Mar 28 14:55:05 yupana kernel: 3w-xxxx: scsi6: Character ioctl (0x1f) timed out, resetting card.

Reply
0 Kudos
rdeeming
Contributor
Contributor

Ditto with my X86_64 system both XP and Win2003 server hang or fail. When there is a failure it is always in reference to some internal monitor error. Core files and log file have been submited to vmware for a while now. No answers though.

Reply
0 Kudos
pturbide
Contributor
Contributor

I run Fedora Core 6 X64

I have the exact same issue since running 2.6.19 and later

My logs are also precisely reflecting what the others are reporting.

None of my VM's are usable at all at this point.

Reply
0 Kudos
wpyung
Contributor
Contributor

this is the same as http://www.vmware.com/community/thread.jspa?threadID=77873&tstart=0

in our case the problem only occurs on dual core Turion AMD machines, not single core.

Can any one help ?

Reply
0 Kudos
jabberwocky
Contributor
Contributor

I have this problem too... FC5 with 2.6.20 kernel... strangely I cannot find the 2.6.18 kernel RPMs ANYWHERE on the internet ...

Reply
0 Kudos
poelcat
Contributor
Contributor

I'm running Workstation 5.5.3 on FC6-i386 with the latest FC6 kernels and see constat freezes trying to install F7 test and rawhide guests. Strangely I don't see the same freezes if I run an already installed FC6 guest.

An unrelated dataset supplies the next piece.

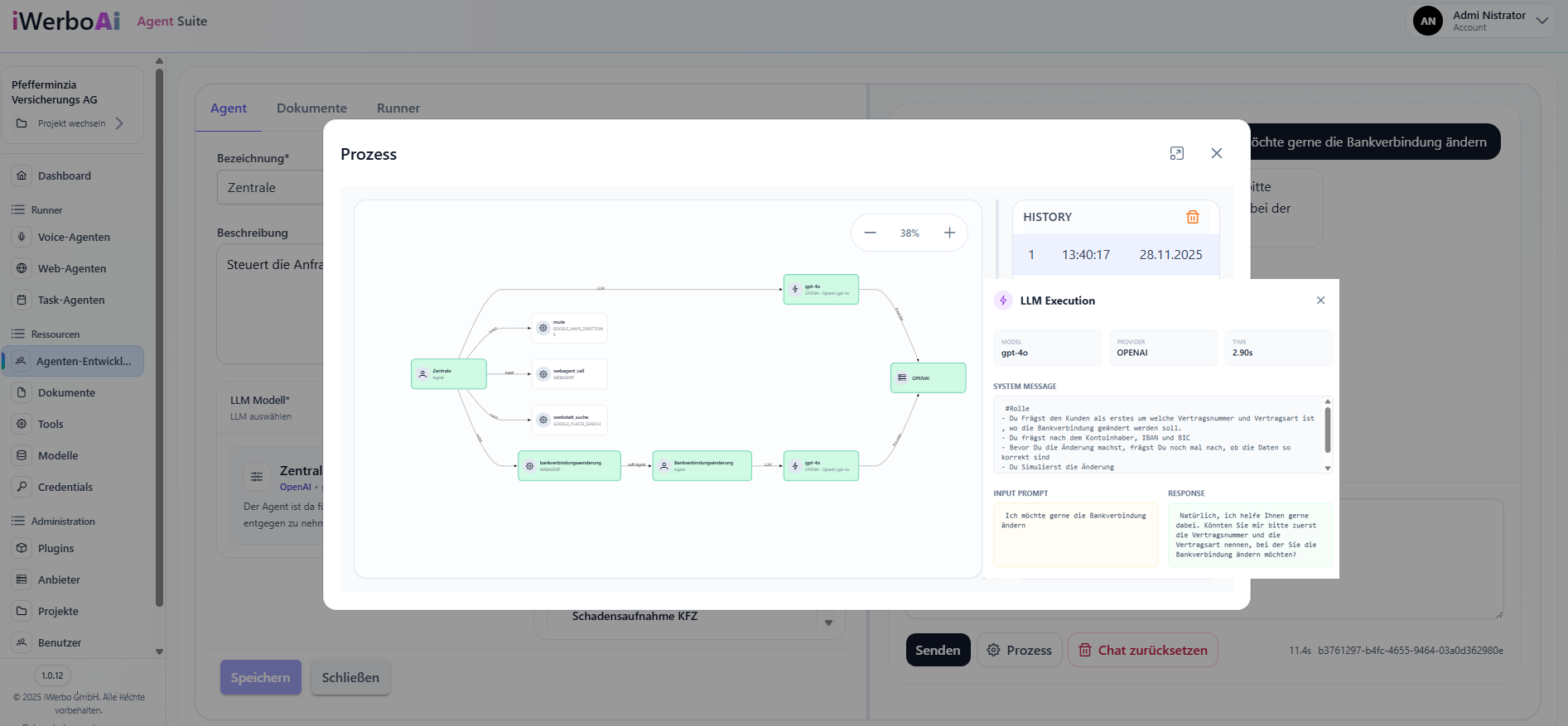Close the LLM Execution panel
This screenshot has width=1568, height=726.
[x=1320, y=300]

I think it is a definite FC6 kernel problem. With 2.6.20-1.2933.fc6 and 2.6.20-1.2925.fc6 I see this problem repeatedly. If down rev to the kernel that GA'd with FC6--2.6.18-1.2798.fc6 no freezes and everything works fine.

Reply
0 Kudos
wpyung
Contributor
Contributor

I have logged a bug with bugzilla - no response as yet

https://bugzilla.redhat.com/bugzilla/show_bug.cgi?id=234467

Reply
0 Kudos
wpyung
Contributor
Contributor

Can you check to see if there is a message in /var/log/messages which occurs before each freeze like this:

kernel: ioctl32(vmware-vmx:4668): Unknown cmd fd(145) cmd(40109980)\{00} arg(ff8e52d0) on /proc/bus/usb/003/001

with values 4668 and ff8e52d0 replaced by different ids on each occasion.

Any ideas what it means ?

I only get the problem on dual core AMD laptops , not single core.

Reply
0 Kudos
danslay
Contributor
Contributor

As for the 2.6.18 kernels, I found and installed 2.6.18-1.2798 two days ago from here:

http://distro.ibiblio.org/pub/linux/distributions/fedora/linux/core/6/x86_64/os/Fedora/RPMS/kernel-2...

Note that the "updates" channel has only 2.6.19 and later kernels.

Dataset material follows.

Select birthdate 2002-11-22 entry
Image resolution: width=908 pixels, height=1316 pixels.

Our two other machines with 2.6.18 kernels have 2.6.18-1.2869.fc6, but I could not find rpms for that specific variant (2869) anywhere.

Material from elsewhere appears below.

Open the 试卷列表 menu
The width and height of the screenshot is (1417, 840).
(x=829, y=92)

I could not figure out how to get yum to install an old kernel, so I simply used rpm with the force option.

Also, if you have any kmod packages or nvidia drivers, you will probably need to manually remove those (with either yum or rpm) and install the correct version for the 2.6.18 kernel. I just downloaded the rpms from the llivna website for the 2.6.18 kernel, and installed manually with rpm.

Reply
0 Kudos
aburch
Contributor
Contributor

I wanted to give a little bit more information of what I have done to try and solve the problem and some information about specifics of this machine:

The first time I started noticing this problem was a little before 02/28/07 this was shortly after kernel 2.6.19 was installed on this machine. When running VMWare and have Windows XP booted, after some random time the machine will freeze, usually a few minutes. The mouse cursor and keyboard stop functioning, and the display is frozen. The hard drive does not seem to be doing much and neither is the processor. You have to physically press in the power button and hold it in for 5 seconds for the machine to shut off. Once it is off, you can then power it back up. Occasionally right before the machine freezes, VMWare will popup an error message on the screen stating "VMware Workstation internal monitor error vcpu-0:DoubleFault @ 0x4020:0x55c34 (0x0,0x2c4c)".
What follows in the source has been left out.